BURLINGTON, Vt. (AP) - The University of Vermont wants to encourage local minority high school students to go to college. Hoping to diversify its own campus, UVM announced Wednesday that it will work with Burlington High School guidance counselors to get minority, refugee and immigrant students interested in pursuing college, and to show them that higher education can be affordable.

UVM will offer campus visits and financial aid workshops specifically for those whose parents didn't attend college. College counseling sessions will begin more intensively for students, starting in 9th grade.

UVM already works with Christopher Columbus High School and the High School for Environmental Studies -- both inner-city schools in New York whose populations are overwhelmingly black, Hispanic and immigrant.

Burlington High School's large minority, immigrant and refugee population, and its close proximity to UVM, made it logical for the university to extend its partnership role, UVM President Daniel Fogel said.

"Creating an increasingly diverse student body at UVM is a key goal of my administration," Fogel said.

Since beginning its association with Christopher Columbus in 1999, the university has enrolled 62 students of color from the Bronx high school. Also, UVM's overall minority population increased by 50 percent between 1999 and 2003.

Attracting a more diverse student population to UVM is only one goal of the partnership, said Don Honeman, UVM's director of admissions and financial aid.

"The idea is to use UVM as a testing ground for wherever they might want to attend college," Honeman said.

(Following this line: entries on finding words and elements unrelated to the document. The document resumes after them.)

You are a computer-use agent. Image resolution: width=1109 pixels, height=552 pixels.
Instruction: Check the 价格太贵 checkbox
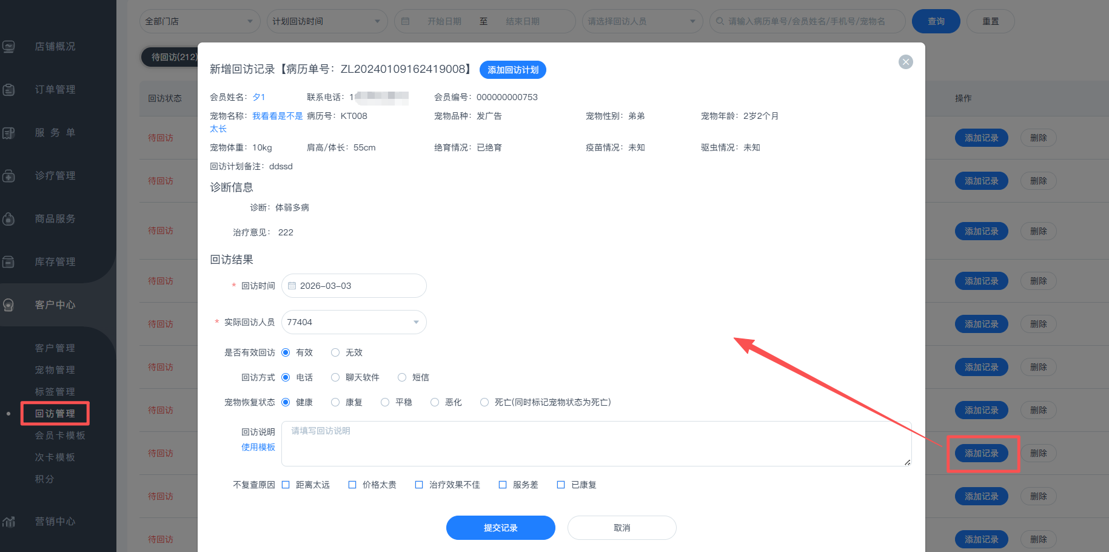(x=352, y=485)
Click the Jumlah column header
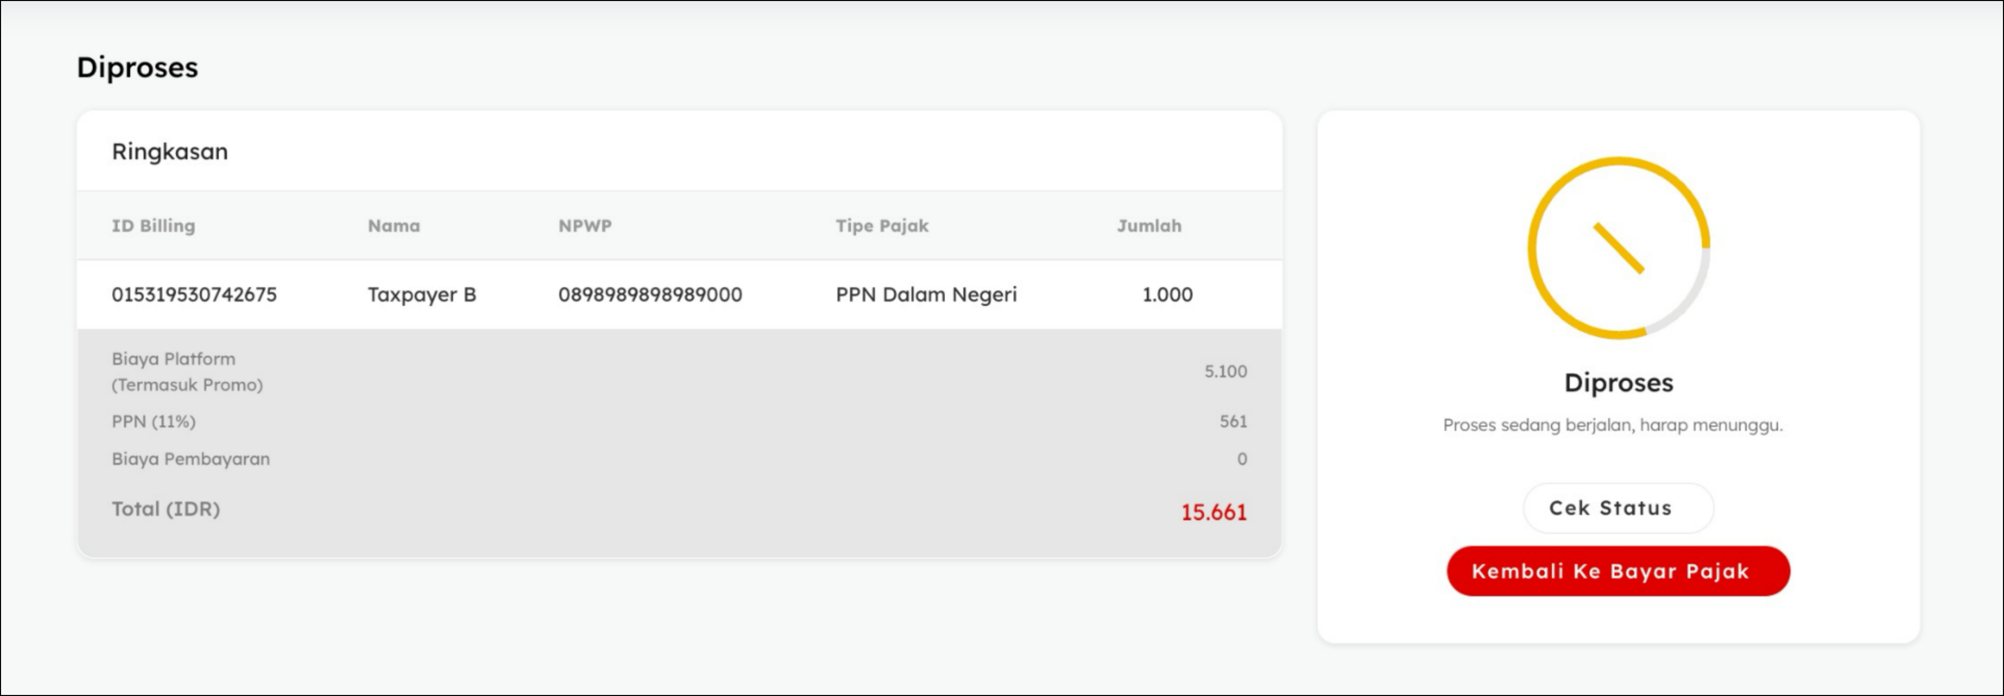Viewport: 2004px width, 696px height. 1148,226
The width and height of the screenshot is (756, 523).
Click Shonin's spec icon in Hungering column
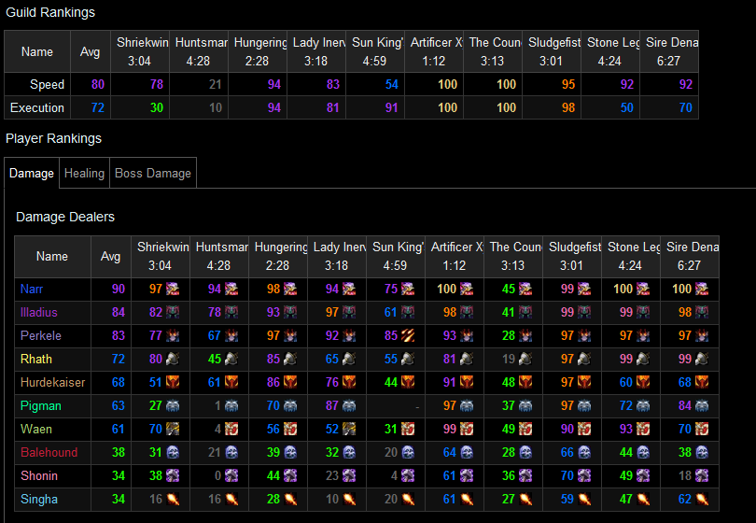click(x=290, y=476)
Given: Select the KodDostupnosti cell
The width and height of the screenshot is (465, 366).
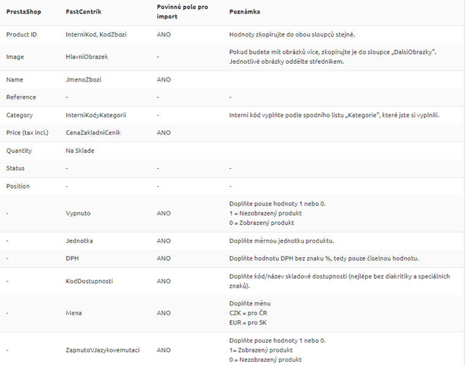Looking at the screenshot, I should [x=89, y=282].
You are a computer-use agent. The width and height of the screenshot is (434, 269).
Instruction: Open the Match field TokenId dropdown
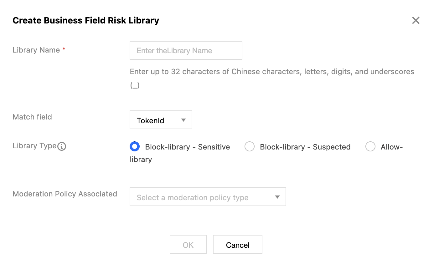point(161,120)
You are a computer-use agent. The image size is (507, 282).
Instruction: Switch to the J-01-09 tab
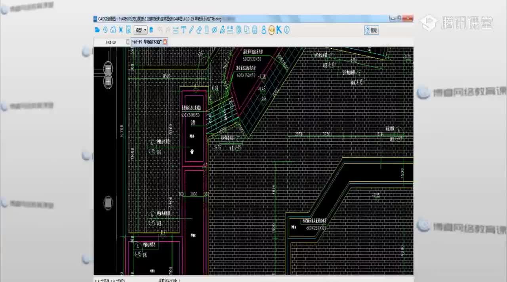(x=110, y=42)
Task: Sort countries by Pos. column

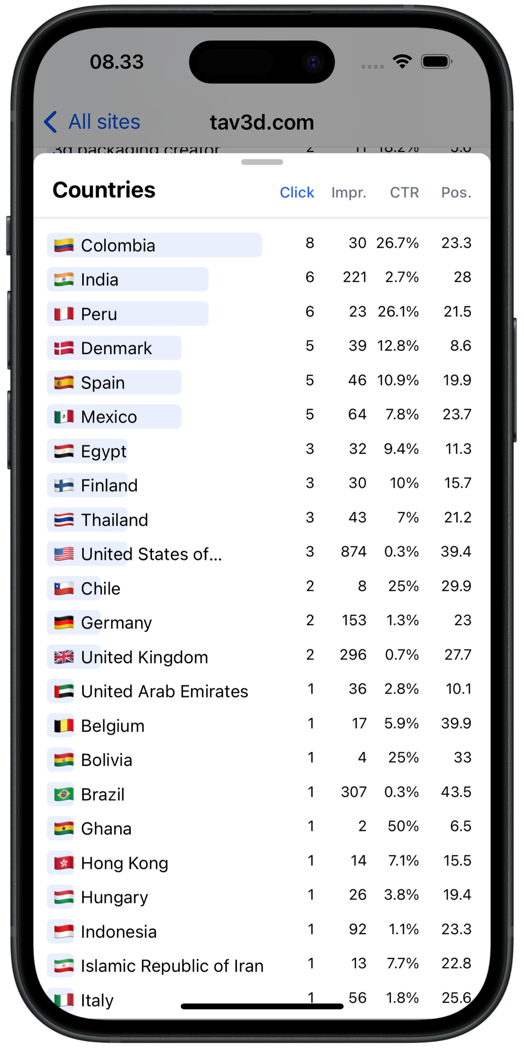Action: (456, 192)
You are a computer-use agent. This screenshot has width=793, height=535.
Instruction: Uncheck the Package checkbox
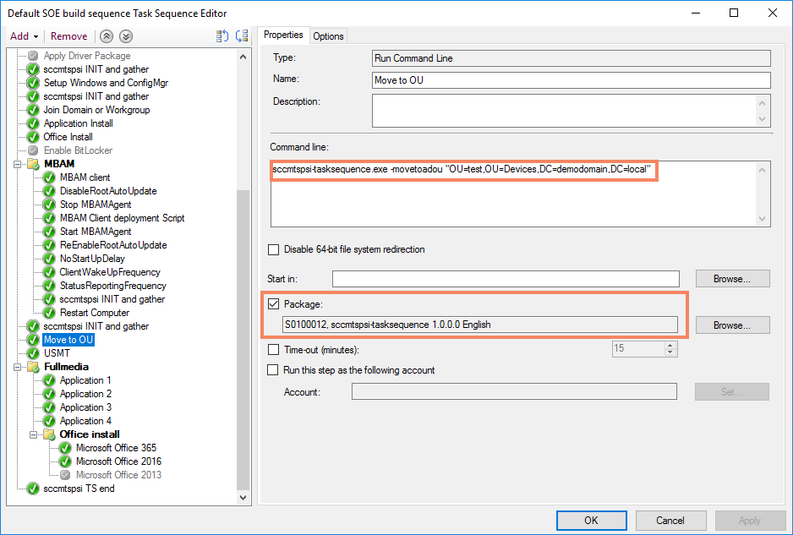[x=273, y=303]
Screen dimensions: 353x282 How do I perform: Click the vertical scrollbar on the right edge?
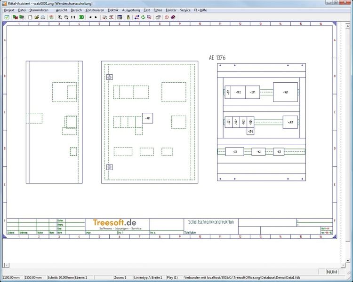click(x=349, y=141)
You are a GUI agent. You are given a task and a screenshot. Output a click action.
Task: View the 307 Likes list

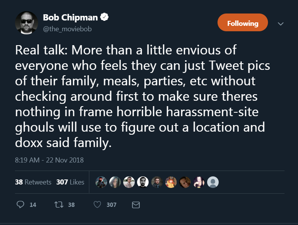click(70, 182)
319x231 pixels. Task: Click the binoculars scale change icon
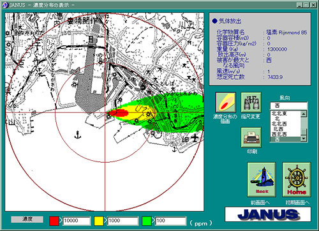tap(251, 102)
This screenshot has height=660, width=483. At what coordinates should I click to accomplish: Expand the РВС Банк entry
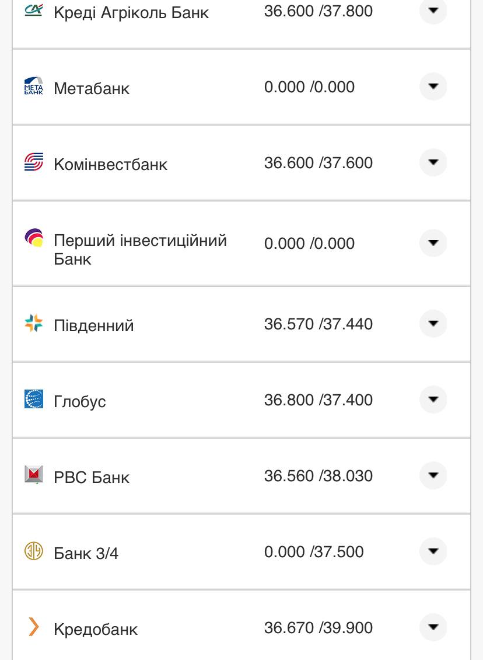(433, 475)
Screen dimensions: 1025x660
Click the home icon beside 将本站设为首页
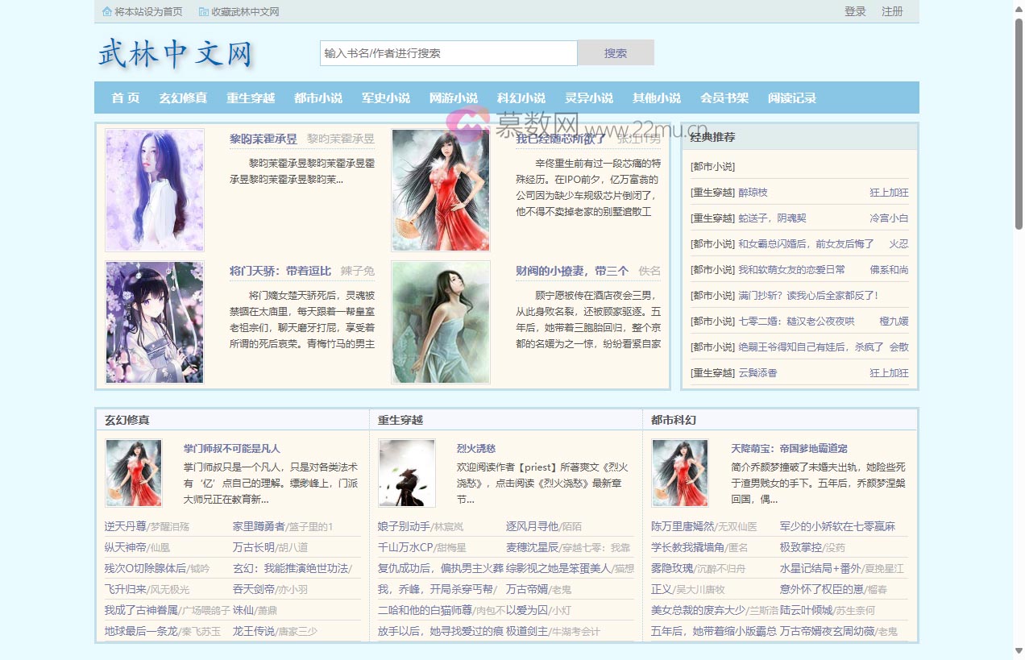[x=107, y=11]
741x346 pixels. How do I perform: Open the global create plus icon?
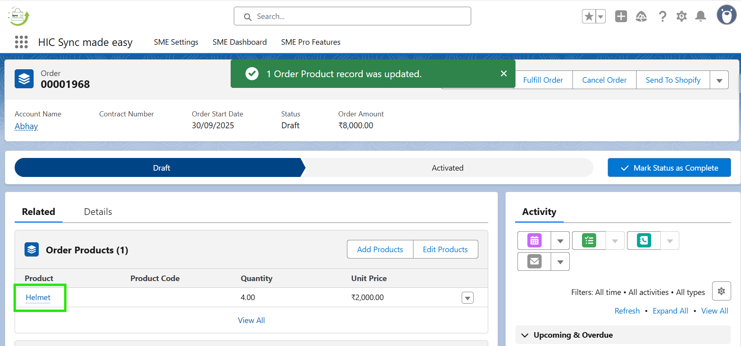[621, 16]
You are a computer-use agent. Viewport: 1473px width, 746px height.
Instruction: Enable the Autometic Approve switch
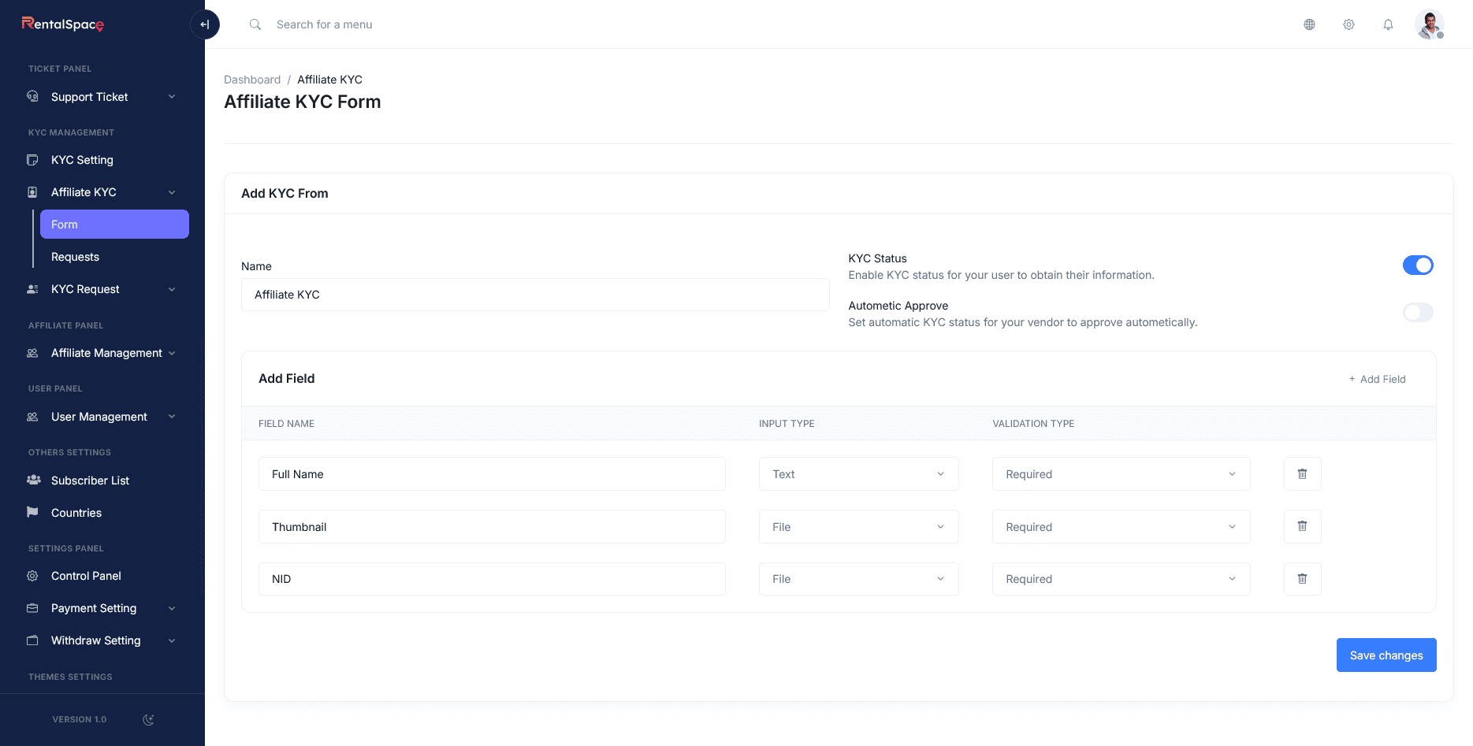tap(1417, 313)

This year at Burlington High School, 14 percent of students are black, Native American, Latino or Asian American. The school also has a significant Bosnian population, at 4.5 percent.

Of the 65 percent to 70 percent of BHS seniors who plan to attend some type of college in the fall, about 15 percent are minorities, BHS Principal Amy Mellencamp said. Statistics on the Eastern European immigrant or refugee students who plan to attend college were not available, she said.

Ten years ago, BHS was 92.2 percent white. There were no Bosnians, and non-white students represented 7.8 percent of the student population. Today, the high school is 86 percent white.